Storyboards

This content has 12 years. Please, read this page keeping its age in your mind.

This is a great new feature in iOS 5.

New way of working using graphical interface in combination with new instance methods.

Matthijs Hollemans published a useful tutorial regarding storyboards.

A part that I found very useful is when he describes the mechanism of binding the source and the destination scene, read

Here’s a handy checklist for setting up the connections between two scenes:
1. Create a segue from a button or other control on the source scene to the destination scene. (If you’re presenting the new screen modally, then often the destination will be a Navigation Controller.)
2. Give the segue a unique Identifier. (It only has to be unique in the source scene; different scenes can use the same identifier.)
3. Create a delegate protocol for the destination scene.
4. Call the delegate methods from the Cancel and Done buttons, and at any other point your destination scene needs to communicate with the source scene.
5. Make the source scene implement the delegate protocol. It should dismiss the destination view controller when Cancel or Done is pressed.
6. Implement prepareForSegue in the source view controller and do destination.delegate = self;.

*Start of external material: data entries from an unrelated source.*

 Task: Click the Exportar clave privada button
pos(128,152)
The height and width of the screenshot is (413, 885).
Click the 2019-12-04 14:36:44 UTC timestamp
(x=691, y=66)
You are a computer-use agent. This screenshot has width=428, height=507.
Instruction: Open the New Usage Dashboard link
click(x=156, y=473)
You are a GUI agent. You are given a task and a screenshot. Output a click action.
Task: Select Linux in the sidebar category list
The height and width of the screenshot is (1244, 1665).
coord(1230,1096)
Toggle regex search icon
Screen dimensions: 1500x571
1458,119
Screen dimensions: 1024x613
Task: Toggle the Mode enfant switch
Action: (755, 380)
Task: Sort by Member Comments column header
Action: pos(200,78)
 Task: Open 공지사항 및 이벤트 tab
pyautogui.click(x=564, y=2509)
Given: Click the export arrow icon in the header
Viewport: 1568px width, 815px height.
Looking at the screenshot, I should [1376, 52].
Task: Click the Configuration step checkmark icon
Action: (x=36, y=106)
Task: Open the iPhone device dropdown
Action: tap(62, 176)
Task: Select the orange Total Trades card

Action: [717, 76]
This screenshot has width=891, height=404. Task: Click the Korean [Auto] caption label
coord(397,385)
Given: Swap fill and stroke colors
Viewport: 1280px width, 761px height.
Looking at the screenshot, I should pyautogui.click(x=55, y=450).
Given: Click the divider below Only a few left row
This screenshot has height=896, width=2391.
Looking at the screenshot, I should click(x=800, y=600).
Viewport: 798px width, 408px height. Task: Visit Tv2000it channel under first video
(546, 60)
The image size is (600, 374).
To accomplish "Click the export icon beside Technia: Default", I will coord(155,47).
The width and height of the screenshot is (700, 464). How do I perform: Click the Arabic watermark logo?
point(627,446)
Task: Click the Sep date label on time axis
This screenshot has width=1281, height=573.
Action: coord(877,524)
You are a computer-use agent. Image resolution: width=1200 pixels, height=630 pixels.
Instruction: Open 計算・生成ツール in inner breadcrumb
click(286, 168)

Let’s see some new methods of iOS5:

dismissViewControllerAnimated:completion:
Dismisses the view controller that was presented by the receiver.
– (void)dismissViewControllerAnimated:(BOOL)flag completion:(void (^)(void))completion
Parameters
flag
Pass YES to animate the transition.
completion
A block that is called after the view controller has been dismissed.

So we dismiss the destination view controller from the source controller when we are implementing the delegate methods. In addition we can execute code after the screen has been dismissed using block.

You could have used dismissModalViewControllerAnimated: but I prefer the above!